When authentication is enabled, a Lazy-WDS AP will try to authenticate with other WDS-peers. Because xo's are wrongfully recorded as WDS nodes, we've seen spurious authentication frames sent to them from the AP. That has the effect of waking up suspended xo's for no apparent reason (#3504).

In addition to the authentication frames, we have also observed the AP sending NULL data frames to the xo's:

  No.  Time        Source                Destination           Protocol Info
  3816 9.233094    Cisco-Li_b8:6d:d3     QuantaMi_05:26:1f     IEEE 802.11 Null function (No data),SN=2735,FN=0
  4050 9.807919    Cisco-Li_b8:6d:d3     QuantaMi_05:26:1f     IEEE 802.11 Null function (No data),SN=2747,FN=0
  4316 10.428346   Cisco-Li_b8:6d:d3     QuantaMi_05:26:1f     IEEE 802.11 Null function (No data),SN=2763,FN=0
  4708 11.369663   Cisco-Li_b8:6d:d3     QuantaMi_05:26:1f     IEEE 802.11 Null function (No data),SN=2780,FN=0
  5132 12.399024   Cisco-Li_b8:6d:d3     QuantaMi_05:26:1f     IEEE 802.11 Null function (No data),SN=2795,FN=0

It's been hypothesized (Rajesh) that Lazy-WDS APs may use NULL data frames to detect if WDS peers are alive.

Denial of Service

OpenWRT is an open source version of the software that runs on the WRT54G. With that software, it is possible to turn off Lazy WDS. What is not possible, though, is to prevent the wireless firmware from internally tagging nodes in range as "WDS capable". Once a node is tagged as "WDS capable", the wireless module will drop any non-WDS traffic to that destination. So turning Lazy-WDS off will result in effectively cutting any communication with all the xo's in range, even if the xo is associated to the AP. Note that this has only been observed on an access point that was re-imaged to use the unsupported OpenWRT firmware.

WDS-link table overflow

The table of WDS-links must have a size limit. At OLPC headquarters, where there are over one hundred active xo's at any point in time, we could see APs with a large number of WDS links.

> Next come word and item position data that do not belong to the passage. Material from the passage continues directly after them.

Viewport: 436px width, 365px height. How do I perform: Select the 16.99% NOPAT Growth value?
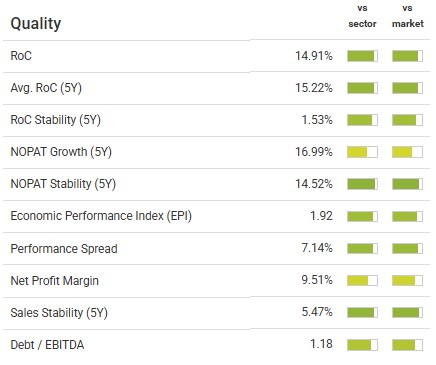click(314, 152)
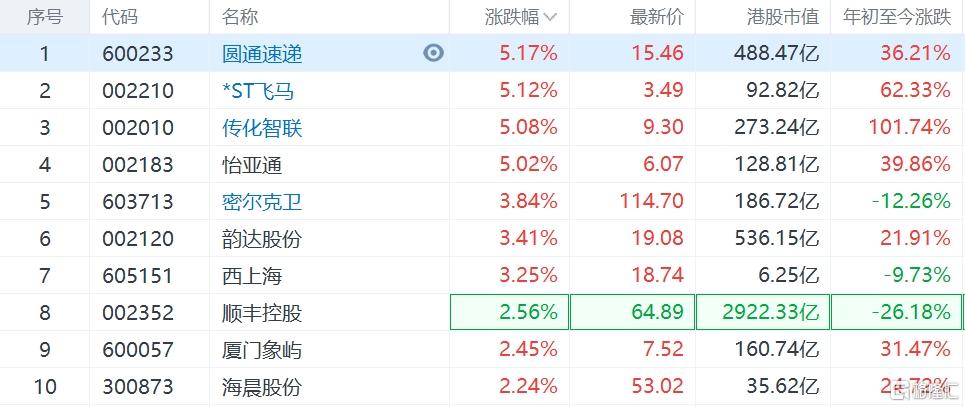Open the *ST飞马 stock link
Image resolution: width=965 pixels, height=407 pixels.
coord(258,91)
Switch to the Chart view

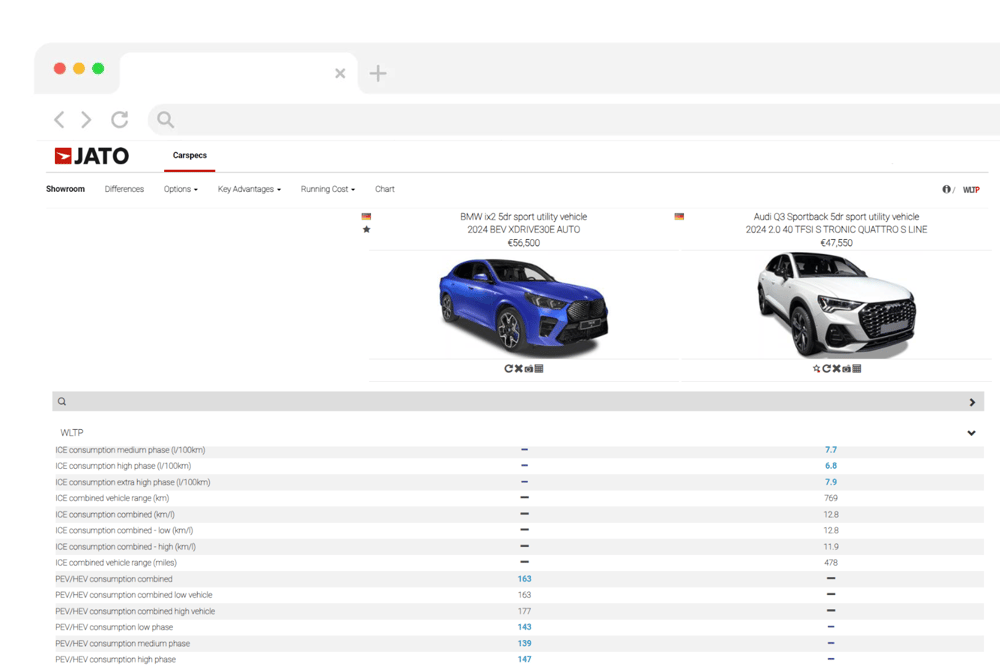(x=384, y=189)
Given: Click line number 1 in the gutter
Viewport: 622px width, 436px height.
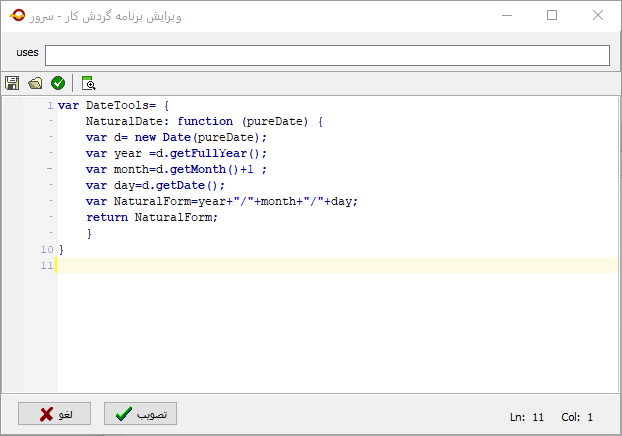Looking at the screenshot, I should 49,105.
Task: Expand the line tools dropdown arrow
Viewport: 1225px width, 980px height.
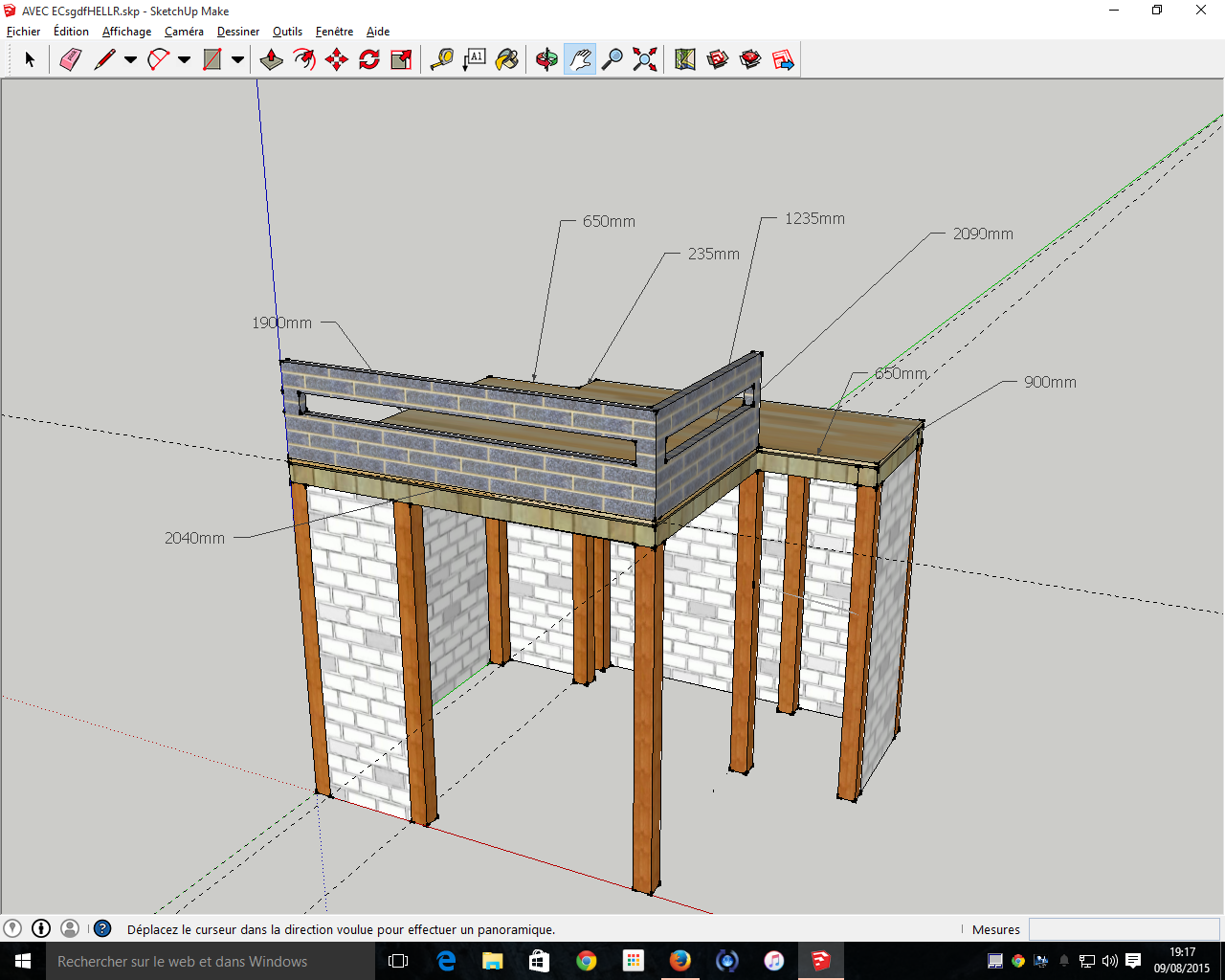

At some point the AP would mistakenly send traffic destined for one xo to a different node. It is not clear yet why this happened (#4131).

It's also reported that when that happens, infrastructure traffic slows down. Round trip times between associated STAs are in the order of seconds.

Duplicate frames

Not sure why, but Lazy-WDS APs (at least the WRT54G) generate two WDS responses for each frame received from an associated station (#1863).

Neighboring Stations Lose Association

Several people have reported this, but we don't have a traffic capture to confirm that this is related to Lazy-WDS.

(#4805, #4921)

Solutions

Lazy-WDS is a flawed routing protocol that provides no protection against routing loops or changes in wireless link quality. APs that implement Lazy-WDS should be upgraded to support 802.11s.

If that is not possible by tomorrow morning, ask vendors to provide firmware upgrades that allow turning off WDS/mesh entirely.

To avoid these problems, OLPC decided to change frame formats to not use WDS frames for mesh broadcast traffic. That prevents the undesired interactions with Lazy-WDS equipment described in this page.